Though Romney has been far from perfect, his opponents have been much worse. Rick Santorum said last week that President Obama was a snob for hoping all Americans could have a college education. This type of thinking mocks the hard work of millions of Americans who strive to send their children to college and will make it more difficult for America’s children to compete in a competitive and global world. Santorum’s focus on issues like contraception and abortion have distracted from the Republicans’ efforts to make this election about the economy and job creation. Even more distressing, especially for Arab American Republicans, have been the candidates’ views on foreign policy. With the exception of Ron Paul, the candidates are unanimous in their willingness to attack Iran in an effort to preempt its nuclear weapons program. Such a war would have disastrous consequences for America’s reputation in the Arab world and threaten the economic recovery by causing a panic in global oil markets. In addition to their dangerous positions on Iran, none of the candidates has pledged to approach the Israeli-Palestinian conflict with any measure of balance. Newt Gingrich even doubted the existence of Palestinians, calling them an “invented people.” These issues are not just important to Arab Americans, but to all Americans, since a strong and respected American presence in the Middle East is vital to American foreign policy.

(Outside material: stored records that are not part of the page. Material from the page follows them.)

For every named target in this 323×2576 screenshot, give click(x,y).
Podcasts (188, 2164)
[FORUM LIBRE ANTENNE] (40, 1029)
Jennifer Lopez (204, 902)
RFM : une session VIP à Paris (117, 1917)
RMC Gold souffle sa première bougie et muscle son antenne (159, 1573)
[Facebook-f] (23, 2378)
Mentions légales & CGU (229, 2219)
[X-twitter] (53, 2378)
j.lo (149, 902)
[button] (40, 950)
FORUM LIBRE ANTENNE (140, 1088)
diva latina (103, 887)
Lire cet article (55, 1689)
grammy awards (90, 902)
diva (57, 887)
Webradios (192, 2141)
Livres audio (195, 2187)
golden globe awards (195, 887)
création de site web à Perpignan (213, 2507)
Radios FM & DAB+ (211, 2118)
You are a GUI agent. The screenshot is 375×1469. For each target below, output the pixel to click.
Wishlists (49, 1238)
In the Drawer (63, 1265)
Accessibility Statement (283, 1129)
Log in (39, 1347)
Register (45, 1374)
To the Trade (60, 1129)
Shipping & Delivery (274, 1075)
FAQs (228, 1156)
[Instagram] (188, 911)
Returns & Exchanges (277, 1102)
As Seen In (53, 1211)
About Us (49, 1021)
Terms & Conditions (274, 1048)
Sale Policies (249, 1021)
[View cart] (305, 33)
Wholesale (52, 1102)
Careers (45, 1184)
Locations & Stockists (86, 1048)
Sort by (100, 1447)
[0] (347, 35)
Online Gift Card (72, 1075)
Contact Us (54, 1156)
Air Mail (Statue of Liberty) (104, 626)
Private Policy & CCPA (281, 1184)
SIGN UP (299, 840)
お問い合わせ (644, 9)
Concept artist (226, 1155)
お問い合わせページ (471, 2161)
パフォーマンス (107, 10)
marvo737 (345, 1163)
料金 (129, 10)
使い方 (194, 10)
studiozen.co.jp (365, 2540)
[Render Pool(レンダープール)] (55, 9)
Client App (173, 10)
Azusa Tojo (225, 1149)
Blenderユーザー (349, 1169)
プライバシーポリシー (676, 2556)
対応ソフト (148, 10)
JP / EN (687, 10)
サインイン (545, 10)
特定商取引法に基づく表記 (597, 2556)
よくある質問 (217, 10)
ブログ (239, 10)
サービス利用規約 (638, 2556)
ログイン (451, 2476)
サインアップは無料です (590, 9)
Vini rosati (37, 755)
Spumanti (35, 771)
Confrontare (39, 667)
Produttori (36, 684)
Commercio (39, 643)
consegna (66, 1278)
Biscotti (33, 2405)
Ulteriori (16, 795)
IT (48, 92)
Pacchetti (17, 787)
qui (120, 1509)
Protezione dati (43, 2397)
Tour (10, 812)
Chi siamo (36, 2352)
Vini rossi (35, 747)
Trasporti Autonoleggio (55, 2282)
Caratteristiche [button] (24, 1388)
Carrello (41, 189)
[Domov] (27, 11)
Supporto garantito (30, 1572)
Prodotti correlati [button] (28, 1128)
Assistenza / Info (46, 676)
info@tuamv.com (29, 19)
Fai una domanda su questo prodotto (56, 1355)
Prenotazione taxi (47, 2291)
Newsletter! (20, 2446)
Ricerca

Rhetoric like that of Gingrich and Santorum leaves Arab-American Republicans like myself wishing for a reasonable candidate who doesn’t pander to the fringes of the Republican Party. This primary race has put the Arab-American Republican community in the impossible position of deciding between voting based on crucial economic issues or instead based on concern for foreign policy and national security. Mitt Romney remains the only contender capable of addressing both of these issues in a way that protects both the interests of Arab-Americans and the entire Republican Party. If Romney can shift his focus back to the economy and away from social issues while outlining a more reasonable foreign policy, he will gain the votes of many Arab American Republicans in Ohio and around the country.